Your assignment =>
Please transcribe the data that follows exactly, from its first line through the line that contains "Given: Click the Booking.com logo icon".

'''

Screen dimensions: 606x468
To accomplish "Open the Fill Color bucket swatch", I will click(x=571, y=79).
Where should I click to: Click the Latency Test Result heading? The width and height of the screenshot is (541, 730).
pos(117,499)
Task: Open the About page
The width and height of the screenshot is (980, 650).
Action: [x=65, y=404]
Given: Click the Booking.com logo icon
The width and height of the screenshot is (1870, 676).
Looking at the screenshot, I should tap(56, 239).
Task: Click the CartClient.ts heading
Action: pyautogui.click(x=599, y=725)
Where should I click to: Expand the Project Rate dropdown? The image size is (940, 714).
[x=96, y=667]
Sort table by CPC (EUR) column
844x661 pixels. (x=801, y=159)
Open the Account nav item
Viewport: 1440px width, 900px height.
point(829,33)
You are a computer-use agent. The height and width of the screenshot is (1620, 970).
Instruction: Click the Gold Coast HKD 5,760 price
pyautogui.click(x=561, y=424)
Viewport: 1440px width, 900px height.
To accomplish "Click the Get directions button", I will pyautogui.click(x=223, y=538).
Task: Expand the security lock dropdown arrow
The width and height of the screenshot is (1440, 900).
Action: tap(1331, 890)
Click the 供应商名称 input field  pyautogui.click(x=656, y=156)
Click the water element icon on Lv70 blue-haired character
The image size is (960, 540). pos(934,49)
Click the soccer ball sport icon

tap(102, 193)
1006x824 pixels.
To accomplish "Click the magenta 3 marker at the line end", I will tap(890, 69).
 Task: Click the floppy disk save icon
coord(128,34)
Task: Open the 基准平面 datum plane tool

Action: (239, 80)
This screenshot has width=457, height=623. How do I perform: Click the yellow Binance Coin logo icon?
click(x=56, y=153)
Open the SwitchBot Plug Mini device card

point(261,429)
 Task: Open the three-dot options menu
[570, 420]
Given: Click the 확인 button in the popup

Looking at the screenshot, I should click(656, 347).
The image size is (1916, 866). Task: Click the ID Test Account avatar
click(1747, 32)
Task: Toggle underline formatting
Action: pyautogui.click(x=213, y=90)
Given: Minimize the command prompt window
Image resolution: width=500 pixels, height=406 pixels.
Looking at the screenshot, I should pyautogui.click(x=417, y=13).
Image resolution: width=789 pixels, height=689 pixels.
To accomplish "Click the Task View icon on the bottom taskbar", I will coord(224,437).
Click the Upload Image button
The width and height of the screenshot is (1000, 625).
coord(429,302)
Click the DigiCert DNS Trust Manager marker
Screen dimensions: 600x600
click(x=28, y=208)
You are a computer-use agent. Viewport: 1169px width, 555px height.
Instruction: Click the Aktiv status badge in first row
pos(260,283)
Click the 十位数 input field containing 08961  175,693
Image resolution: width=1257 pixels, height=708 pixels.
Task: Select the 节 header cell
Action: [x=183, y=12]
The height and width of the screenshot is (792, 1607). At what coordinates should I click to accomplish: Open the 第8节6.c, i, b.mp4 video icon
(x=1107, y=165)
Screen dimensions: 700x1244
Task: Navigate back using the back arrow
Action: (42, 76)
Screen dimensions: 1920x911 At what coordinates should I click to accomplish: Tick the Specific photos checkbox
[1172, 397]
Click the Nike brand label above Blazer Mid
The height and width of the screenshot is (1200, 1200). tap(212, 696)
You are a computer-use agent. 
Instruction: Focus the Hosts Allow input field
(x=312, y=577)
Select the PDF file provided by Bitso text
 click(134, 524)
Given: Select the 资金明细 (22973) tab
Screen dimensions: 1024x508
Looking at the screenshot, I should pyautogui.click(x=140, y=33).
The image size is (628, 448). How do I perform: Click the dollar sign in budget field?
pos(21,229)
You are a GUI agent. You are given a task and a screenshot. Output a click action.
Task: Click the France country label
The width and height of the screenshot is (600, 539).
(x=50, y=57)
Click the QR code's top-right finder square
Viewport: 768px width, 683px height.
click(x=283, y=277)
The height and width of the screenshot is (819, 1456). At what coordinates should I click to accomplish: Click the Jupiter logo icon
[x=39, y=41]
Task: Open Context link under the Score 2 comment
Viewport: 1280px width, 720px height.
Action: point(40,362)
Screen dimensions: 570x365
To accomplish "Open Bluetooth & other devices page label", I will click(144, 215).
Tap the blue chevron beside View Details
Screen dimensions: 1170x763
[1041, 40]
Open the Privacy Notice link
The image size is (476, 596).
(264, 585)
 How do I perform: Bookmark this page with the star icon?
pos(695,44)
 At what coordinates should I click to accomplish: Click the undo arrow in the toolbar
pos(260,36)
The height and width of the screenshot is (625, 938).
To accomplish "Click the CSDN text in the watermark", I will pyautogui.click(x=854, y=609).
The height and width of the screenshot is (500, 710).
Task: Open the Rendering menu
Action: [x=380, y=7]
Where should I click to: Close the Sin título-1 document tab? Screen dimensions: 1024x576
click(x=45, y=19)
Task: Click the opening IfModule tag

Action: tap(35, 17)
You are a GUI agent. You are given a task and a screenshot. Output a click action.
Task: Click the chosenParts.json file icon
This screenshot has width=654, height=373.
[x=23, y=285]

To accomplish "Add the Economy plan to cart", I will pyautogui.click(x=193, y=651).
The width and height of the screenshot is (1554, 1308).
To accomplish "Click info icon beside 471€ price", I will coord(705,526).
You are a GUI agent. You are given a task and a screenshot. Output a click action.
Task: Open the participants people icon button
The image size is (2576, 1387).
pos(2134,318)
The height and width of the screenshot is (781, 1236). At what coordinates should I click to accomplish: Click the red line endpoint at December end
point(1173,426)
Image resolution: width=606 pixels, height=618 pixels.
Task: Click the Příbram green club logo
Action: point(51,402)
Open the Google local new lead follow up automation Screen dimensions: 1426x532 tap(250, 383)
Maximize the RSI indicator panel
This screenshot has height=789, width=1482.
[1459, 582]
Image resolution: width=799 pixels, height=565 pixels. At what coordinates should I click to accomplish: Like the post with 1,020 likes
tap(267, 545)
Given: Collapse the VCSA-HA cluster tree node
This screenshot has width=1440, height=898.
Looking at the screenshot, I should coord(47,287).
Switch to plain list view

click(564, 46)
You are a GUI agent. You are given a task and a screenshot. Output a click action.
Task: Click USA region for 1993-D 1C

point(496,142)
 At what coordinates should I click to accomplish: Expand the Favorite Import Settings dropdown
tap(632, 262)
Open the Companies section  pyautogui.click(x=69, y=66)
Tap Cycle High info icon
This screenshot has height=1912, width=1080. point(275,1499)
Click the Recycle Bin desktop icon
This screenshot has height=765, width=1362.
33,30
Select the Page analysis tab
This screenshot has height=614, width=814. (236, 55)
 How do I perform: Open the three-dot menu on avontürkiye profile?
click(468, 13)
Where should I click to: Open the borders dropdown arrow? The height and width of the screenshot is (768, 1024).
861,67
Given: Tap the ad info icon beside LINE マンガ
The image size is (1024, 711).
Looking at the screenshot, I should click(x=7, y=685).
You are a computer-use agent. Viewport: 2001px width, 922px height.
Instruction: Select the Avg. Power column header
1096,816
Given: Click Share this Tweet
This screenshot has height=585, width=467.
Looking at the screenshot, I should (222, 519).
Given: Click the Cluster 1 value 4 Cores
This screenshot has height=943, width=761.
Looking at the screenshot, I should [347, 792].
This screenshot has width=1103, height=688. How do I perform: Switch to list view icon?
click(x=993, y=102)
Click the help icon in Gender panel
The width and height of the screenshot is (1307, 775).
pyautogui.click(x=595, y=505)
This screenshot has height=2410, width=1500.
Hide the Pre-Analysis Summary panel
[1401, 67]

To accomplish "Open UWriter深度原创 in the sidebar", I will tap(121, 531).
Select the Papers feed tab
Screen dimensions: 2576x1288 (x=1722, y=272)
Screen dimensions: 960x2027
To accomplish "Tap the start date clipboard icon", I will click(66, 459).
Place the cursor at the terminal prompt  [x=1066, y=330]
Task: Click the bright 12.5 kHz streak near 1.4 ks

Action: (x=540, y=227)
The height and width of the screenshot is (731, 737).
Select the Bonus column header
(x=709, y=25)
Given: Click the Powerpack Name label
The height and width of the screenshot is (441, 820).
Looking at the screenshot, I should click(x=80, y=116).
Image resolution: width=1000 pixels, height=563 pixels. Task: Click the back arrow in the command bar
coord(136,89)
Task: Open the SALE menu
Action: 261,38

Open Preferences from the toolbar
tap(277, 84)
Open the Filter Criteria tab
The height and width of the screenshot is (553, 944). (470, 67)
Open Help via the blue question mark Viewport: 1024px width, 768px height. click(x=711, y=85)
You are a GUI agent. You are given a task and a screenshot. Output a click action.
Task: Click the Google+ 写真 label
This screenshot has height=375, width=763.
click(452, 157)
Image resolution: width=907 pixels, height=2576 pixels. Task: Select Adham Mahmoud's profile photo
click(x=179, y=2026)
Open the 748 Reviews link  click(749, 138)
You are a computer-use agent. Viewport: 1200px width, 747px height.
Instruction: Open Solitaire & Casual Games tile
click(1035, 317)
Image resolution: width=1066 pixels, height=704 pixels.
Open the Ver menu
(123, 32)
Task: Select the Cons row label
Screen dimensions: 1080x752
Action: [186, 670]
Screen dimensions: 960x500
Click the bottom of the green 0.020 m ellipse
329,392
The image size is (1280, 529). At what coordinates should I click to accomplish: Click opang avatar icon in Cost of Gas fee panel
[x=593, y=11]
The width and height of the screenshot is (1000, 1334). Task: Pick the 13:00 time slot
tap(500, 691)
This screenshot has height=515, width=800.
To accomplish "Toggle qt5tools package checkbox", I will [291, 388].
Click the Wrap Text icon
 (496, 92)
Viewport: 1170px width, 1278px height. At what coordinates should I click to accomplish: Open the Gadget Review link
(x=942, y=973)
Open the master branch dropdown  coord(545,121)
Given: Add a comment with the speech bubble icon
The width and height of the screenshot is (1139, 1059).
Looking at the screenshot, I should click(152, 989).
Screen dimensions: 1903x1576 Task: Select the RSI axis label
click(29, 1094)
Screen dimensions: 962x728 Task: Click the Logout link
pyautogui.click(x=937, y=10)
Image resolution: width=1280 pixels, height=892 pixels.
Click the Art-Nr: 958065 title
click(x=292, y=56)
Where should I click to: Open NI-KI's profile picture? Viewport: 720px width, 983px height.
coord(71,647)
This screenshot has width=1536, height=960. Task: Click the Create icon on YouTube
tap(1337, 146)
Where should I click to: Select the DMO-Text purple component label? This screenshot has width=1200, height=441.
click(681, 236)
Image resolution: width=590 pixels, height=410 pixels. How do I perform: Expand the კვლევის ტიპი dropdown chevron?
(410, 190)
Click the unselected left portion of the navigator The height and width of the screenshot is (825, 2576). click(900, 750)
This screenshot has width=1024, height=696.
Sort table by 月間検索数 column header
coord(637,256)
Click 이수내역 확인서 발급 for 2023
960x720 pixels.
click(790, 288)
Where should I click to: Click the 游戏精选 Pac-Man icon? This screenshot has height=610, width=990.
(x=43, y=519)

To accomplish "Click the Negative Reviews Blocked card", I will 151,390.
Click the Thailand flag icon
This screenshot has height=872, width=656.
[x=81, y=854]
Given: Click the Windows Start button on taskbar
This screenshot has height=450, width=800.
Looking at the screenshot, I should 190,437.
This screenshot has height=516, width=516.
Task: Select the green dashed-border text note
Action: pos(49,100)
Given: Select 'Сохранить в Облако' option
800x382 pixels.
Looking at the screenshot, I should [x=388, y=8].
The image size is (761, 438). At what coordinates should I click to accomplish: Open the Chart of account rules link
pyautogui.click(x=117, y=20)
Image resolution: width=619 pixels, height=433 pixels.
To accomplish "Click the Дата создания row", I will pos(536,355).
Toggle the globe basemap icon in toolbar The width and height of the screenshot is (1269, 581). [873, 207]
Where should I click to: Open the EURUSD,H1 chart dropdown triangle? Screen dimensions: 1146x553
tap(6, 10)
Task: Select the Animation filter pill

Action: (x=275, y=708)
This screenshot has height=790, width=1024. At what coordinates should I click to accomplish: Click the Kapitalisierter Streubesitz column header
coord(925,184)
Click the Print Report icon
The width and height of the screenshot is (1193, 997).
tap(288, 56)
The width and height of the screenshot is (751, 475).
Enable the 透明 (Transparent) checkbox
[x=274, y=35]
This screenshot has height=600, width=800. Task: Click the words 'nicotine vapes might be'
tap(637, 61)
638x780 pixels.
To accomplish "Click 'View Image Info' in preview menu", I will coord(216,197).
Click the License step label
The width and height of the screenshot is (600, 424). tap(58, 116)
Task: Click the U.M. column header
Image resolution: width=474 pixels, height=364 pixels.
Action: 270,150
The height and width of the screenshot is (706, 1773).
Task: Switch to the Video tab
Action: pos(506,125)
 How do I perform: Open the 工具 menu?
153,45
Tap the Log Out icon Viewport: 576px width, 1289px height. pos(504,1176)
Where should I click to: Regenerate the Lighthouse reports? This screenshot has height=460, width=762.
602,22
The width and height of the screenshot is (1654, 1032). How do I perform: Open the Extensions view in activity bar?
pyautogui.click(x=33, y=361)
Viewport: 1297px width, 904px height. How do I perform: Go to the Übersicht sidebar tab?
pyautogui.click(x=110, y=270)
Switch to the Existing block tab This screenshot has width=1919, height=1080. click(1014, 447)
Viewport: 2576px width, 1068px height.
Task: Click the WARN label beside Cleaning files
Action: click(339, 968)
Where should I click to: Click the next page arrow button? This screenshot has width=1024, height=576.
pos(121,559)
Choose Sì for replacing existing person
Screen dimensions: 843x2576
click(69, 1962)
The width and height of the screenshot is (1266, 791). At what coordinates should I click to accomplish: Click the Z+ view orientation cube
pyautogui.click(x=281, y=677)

'''

Answer to the exercise =>
Screen dimensions: 606x468
To accomplish "Open the Fill Color bucket swatch", I will click(x=571, y=79).
Where should I click to: Click the Latency Test Result heading? The width and height of the screenshot is (541, 730).
pos(117,499)
Task: Open the About page
The width and height of the screenshot is (980, 650).
Action: [x=65, y=404]
Given: Click the Booking.com logo icon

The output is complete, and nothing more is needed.